_What you should do_
Format every row from the one containing "Go back using bottom toolbar arrow" down through the last row as a two-column CSV with the headers command and location. Put each row's text and its answer in one quoted field apiece, turn line breaks into spaces, and leave the pictures out.

_Material for this task_
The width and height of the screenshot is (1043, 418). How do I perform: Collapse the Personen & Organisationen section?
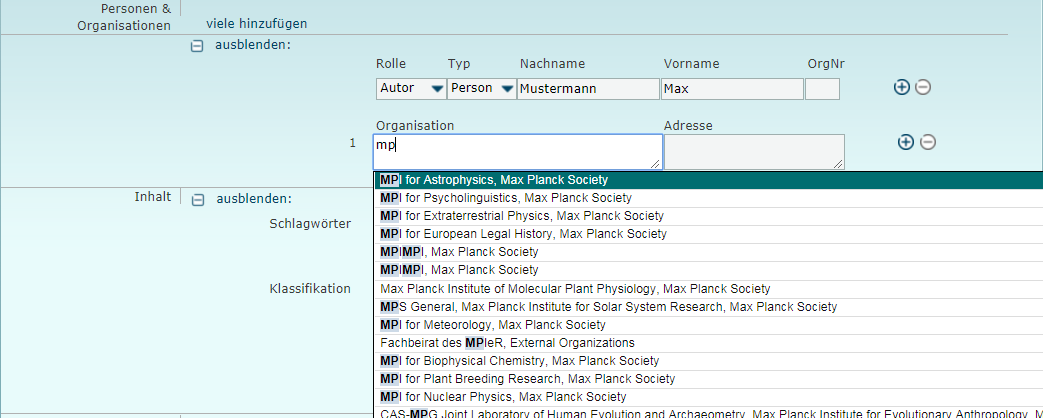coord(197,46)
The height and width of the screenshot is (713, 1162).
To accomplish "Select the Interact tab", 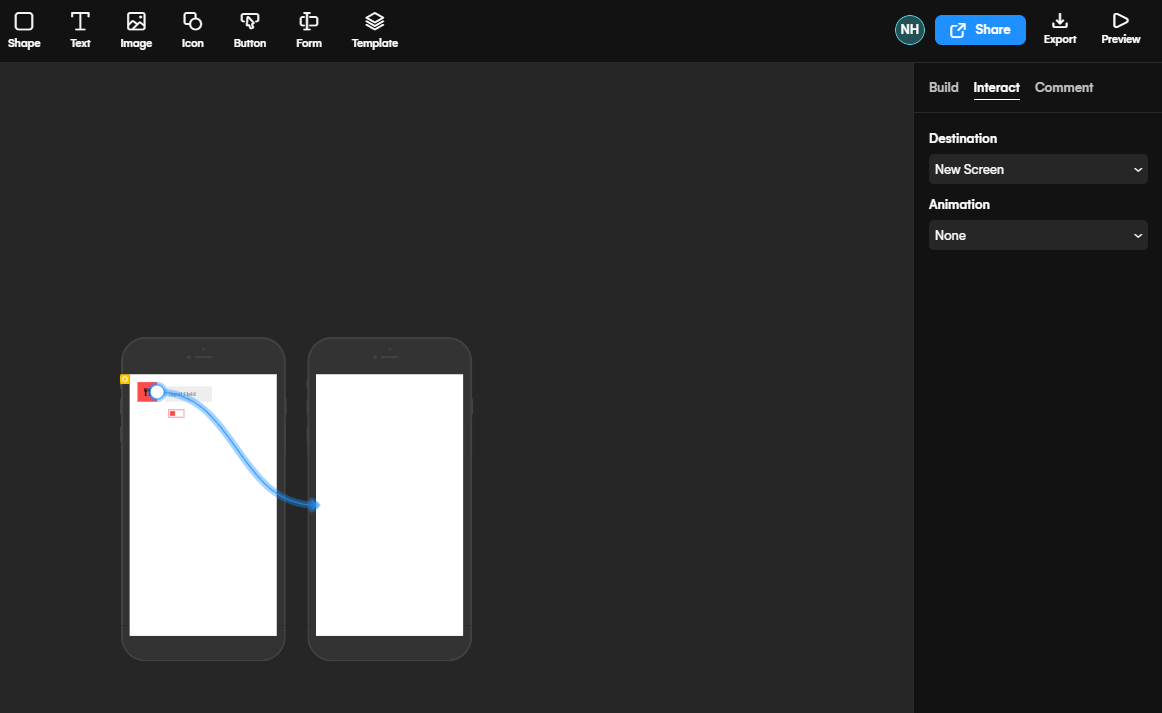I will click(x=996, y=88).

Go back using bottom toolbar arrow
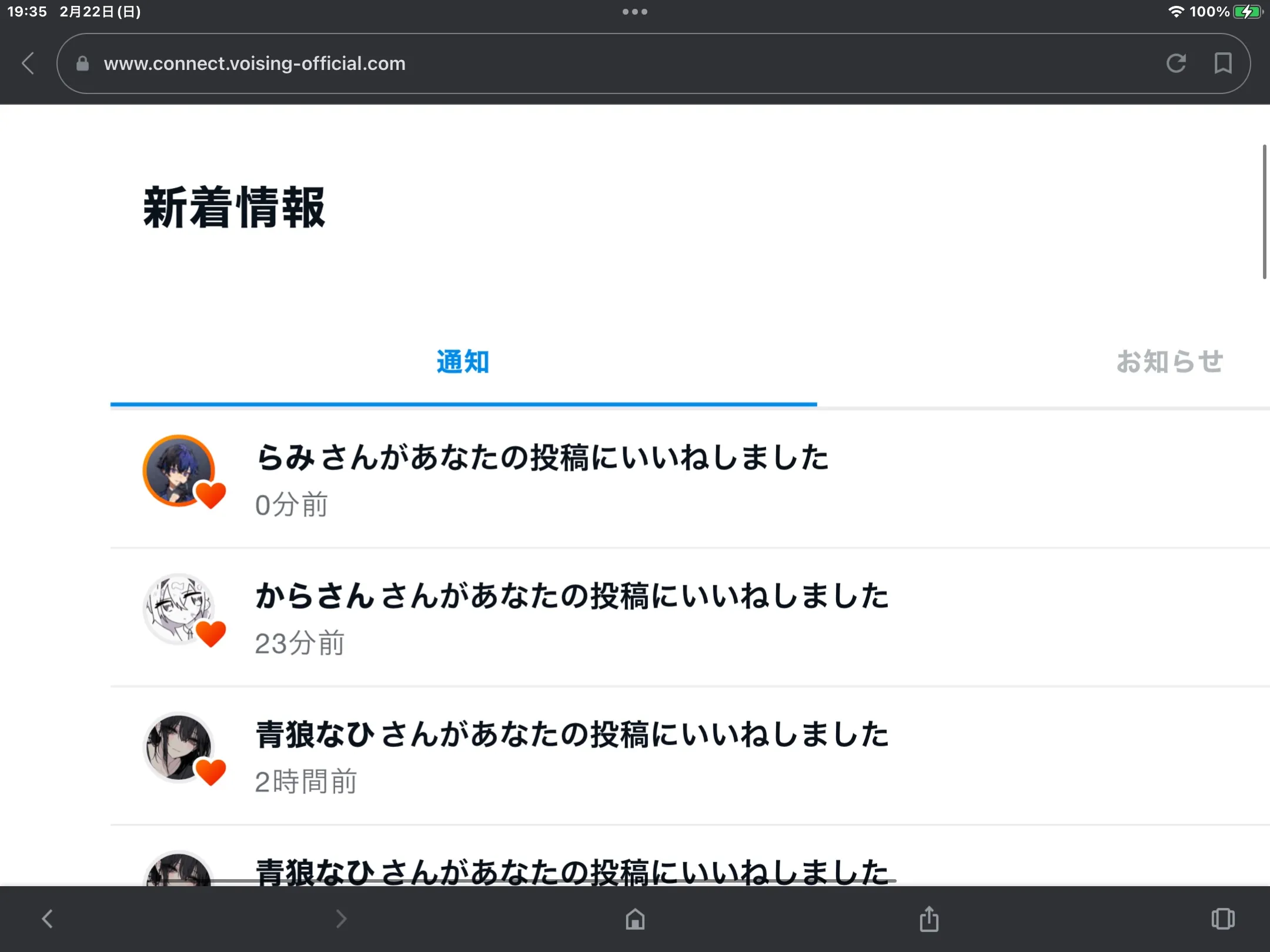click(x=48, y=919)
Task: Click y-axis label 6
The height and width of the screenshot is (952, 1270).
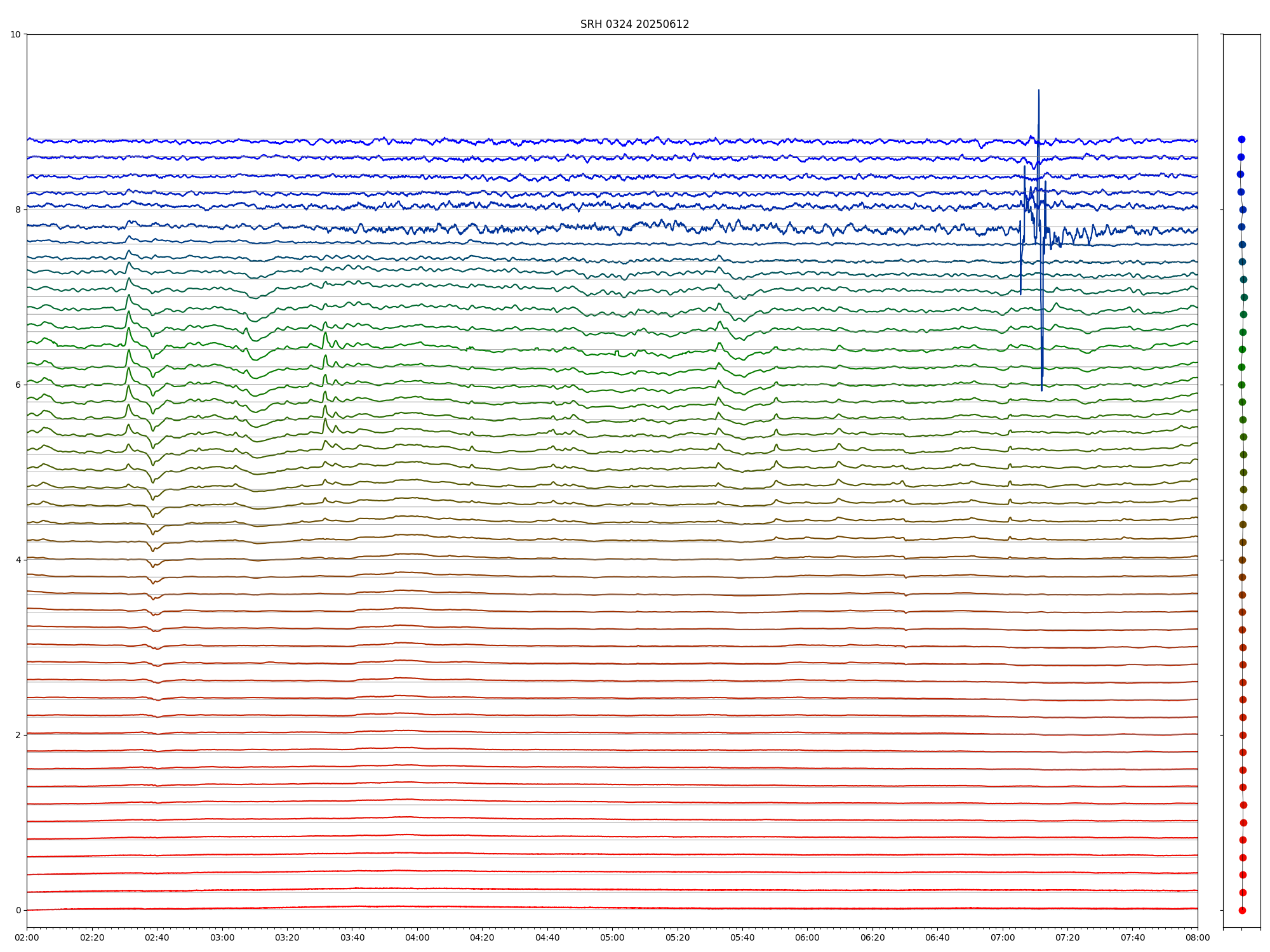Action: coord(18,385)
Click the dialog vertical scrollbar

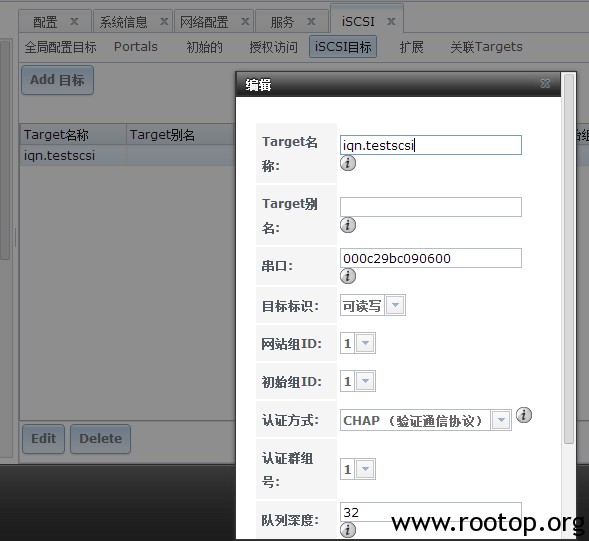[569, 258]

_Task solution_
command,location
"Go back using bottom toolbar arrow","click(x=48, y=919)"
"Task: Click y-axis label 6 The height and width of the screenshot is (952, 1270).","Action: coord(18,385)"
"Click the dialog vertical scrollbar","[569, 258]"